Сёрен посмотрел на него с благодарностью. Он слушал, что говорит Хенрик, и одновременно сохранял у себя в памяти лица зевак. Они, как ему показалось, вконец замерзли и собирались расходиться. Две пожилые женщины с сумками на колесиках и в беретах на подкладке переступали с ноги на ногу, рядом с ними стояли трое молодых людей с рюкзаками и в цикламеновых пуховиках и молодая женщина с ребенком в коляске. Молодой парень с румянцем на щеках разговаривал по телефону, и совсем слева стояли две женщины лет сорока с двумя детьми-подростками.

Позади всех стояла Анна.

Капюшон ее куртки был поднят, движения говорили Сёрену, что она только что подошла к группе зевак и пыталась протиснуться поближе. Хенрик что-то говорил — его губы беззвучно двигались, он пытался поймать взгляд Сёрена. Анна испуганно посмотрела на дом, на полицейские машины, на заграждения и на долю секунды Сёрену прямо в глаза — во всяком случае, ему хотелось в это верить. Потом она повернулась и побежала, и Сёрен пустился вслед за ней. Он грубо оттолкнул Хенрика, проскользнул по участку тротуара перед домом, запутался в лентах заграждений, растолкал молодых людей в стороны и наконец, высвободившись из толпы, выбежал на проезжую часть. Угол был в пятидесяти метрах от подъезда, Анна давно уже завернула за него и скрылась из виду. Он был уверен, что это она. Взгляд, губы, волосы под капюшоном. Сёрен добежал до угла, завернул на Хадерслевгаде, миновал площадь Энгхаве и припустил дальше по Энгхавевай. Машины здесь медленно двигались сплошным потоком, так что ему пришлось ненадолго остановиться. Мимо проезжал автобус, водитель сигналил машинам, не дававшим ему дорогу. Сёрен подбежал к автобусу и попробовал заглянуть внутрь, но окна запотели. Он стучал по борту автобуса, продолжая бежать рядом с ним. Стучал по вращающимся покрышкам, по передней двери, пока ему не удалось наконец поймать взгляд водителя.
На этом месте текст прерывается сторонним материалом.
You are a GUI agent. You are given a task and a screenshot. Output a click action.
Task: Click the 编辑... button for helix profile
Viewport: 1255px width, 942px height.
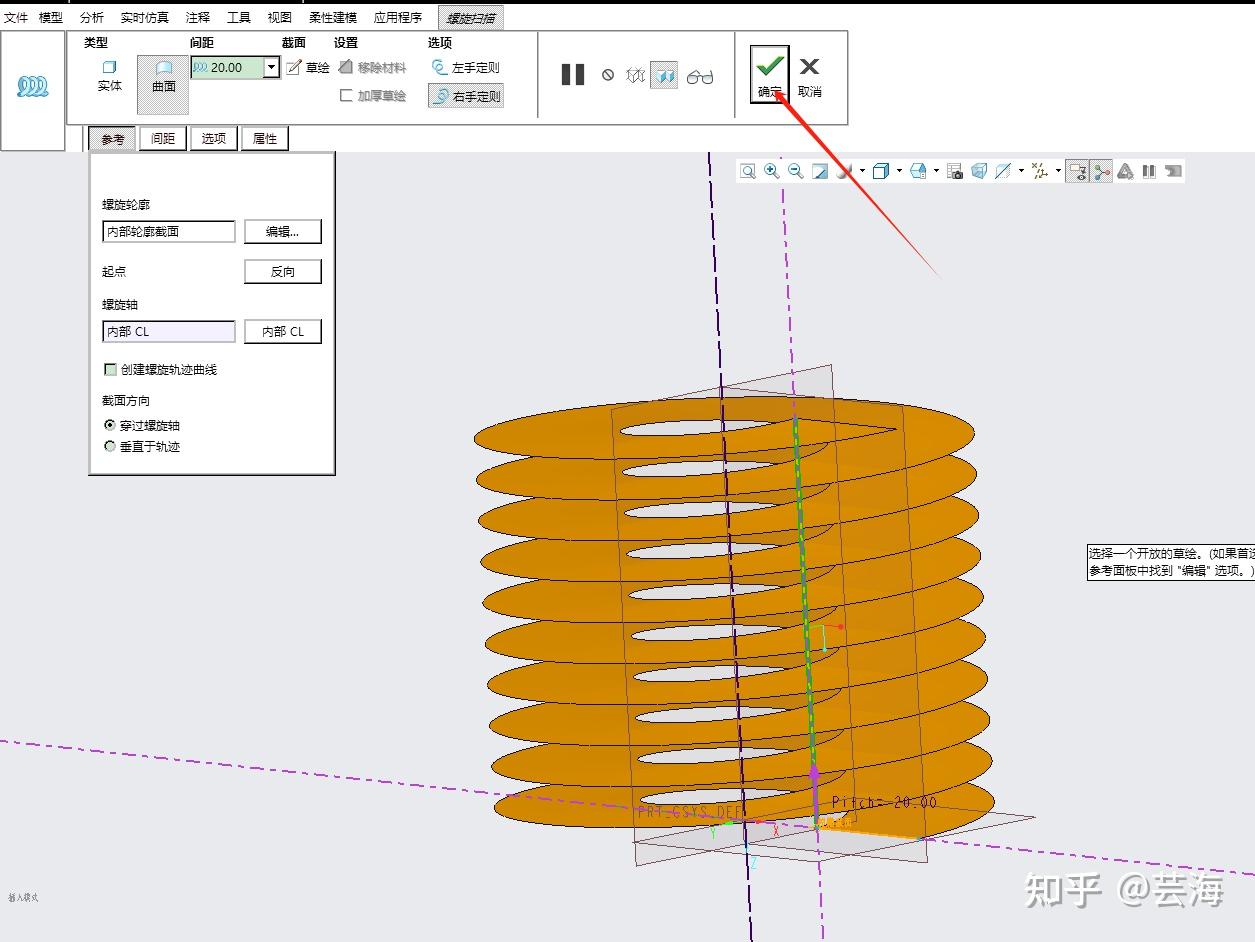tap(283, 232)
— Уйди! — крикнул водитель. — Подожди следующего!

Сёрен полез за удостоверением, но путь наконец-то был свободен, и автобус набрал скорость, оставив замерзшего и встревоженного Сёрена позади.

— Что, мать твою за ногу, такое происходит? — в ярости заорал Хенрик, когда Сёрен вернулся обратно на Конгсхёйгаде.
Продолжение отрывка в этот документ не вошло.